A cGMP-dependent protein kinase gene, foraging, modifies habituation-like response decrement of the giant fiber escape circuit in Drosophila

Abstract

The Drosophila giant fiber jump-and-flight escape response is a model for genetic analysis of both the physiology and the plasticity of a sensorimotor behavioral pathway. We previously established the electrically induced giant fiber response in intact tethered flies as a model for habituation, a form of nonassociative learning. Here, we show that the rate of stimulus-dependent response decrement of this neural pathway in a habituation protocol is correlated with PKG (cGMP-Dependent Protein Kinase) activity and foraging behavior.
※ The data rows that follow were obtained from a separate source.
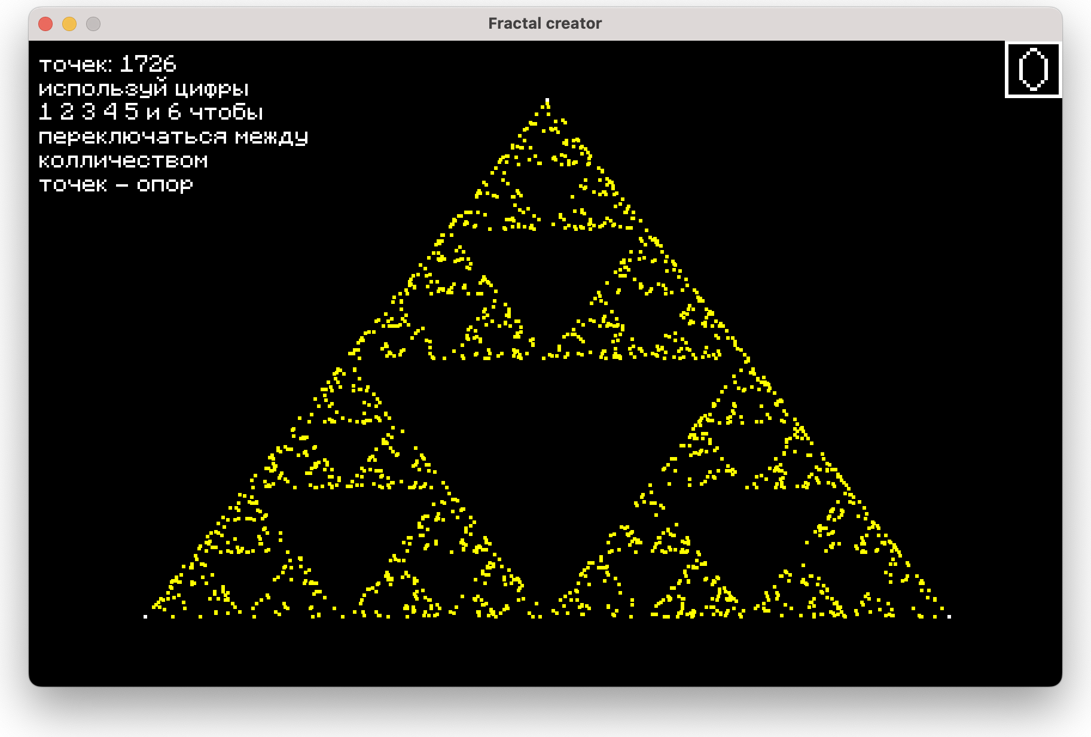Click the white anchor point at the triangle apex
The width and height of the screenshot is (1091, 737).
click(x=547, y=101)
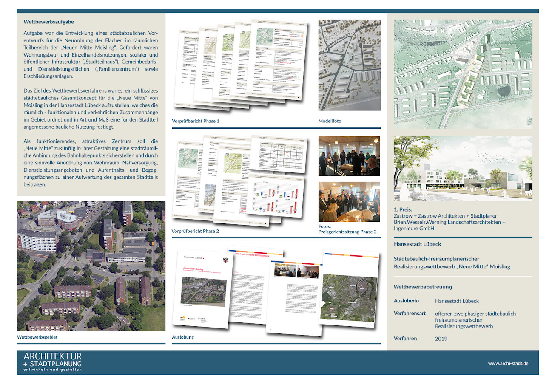Image resolution: width=552 pixels, height=390 pixels.
Task: Open the www.archi-stadt.de website link
Action: (508, 363)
We assayed response decrement for natural and mutant rover and sitter alleles of the foraging (for) gene that encodes a Drosophila PKG. Rover larvae and adults, which have higher PKG activities, travel significantly farther while foraging than sitters with lower PKG activities. Response decrement was most rapid in genotypes previously shown to have low PKG activities and sitter-like foraging behavior. We also found differences in spontaneous recovery (the reversal of response decrement during a rest from stimulation) and a dishabituation-like phenomenon (the reversal of response decrement evoked by a novel stimulus). This electrophysiological study in an intact animal preparation provides one of the first direct demonstrations that PKG can affect plasticity in a simple learning paradigm. It increases our understanding of the complex interplay of factors that can modulate the sensitivity of the giant fiber escape response, and it defines a new adult-stage phenotype of the foraging locus. Finally, these results show that behaviorally relevant neural plasticity in an identified circuit can be influenced by a single-locus genetic polymorphism existing in a natural population of Drosophila.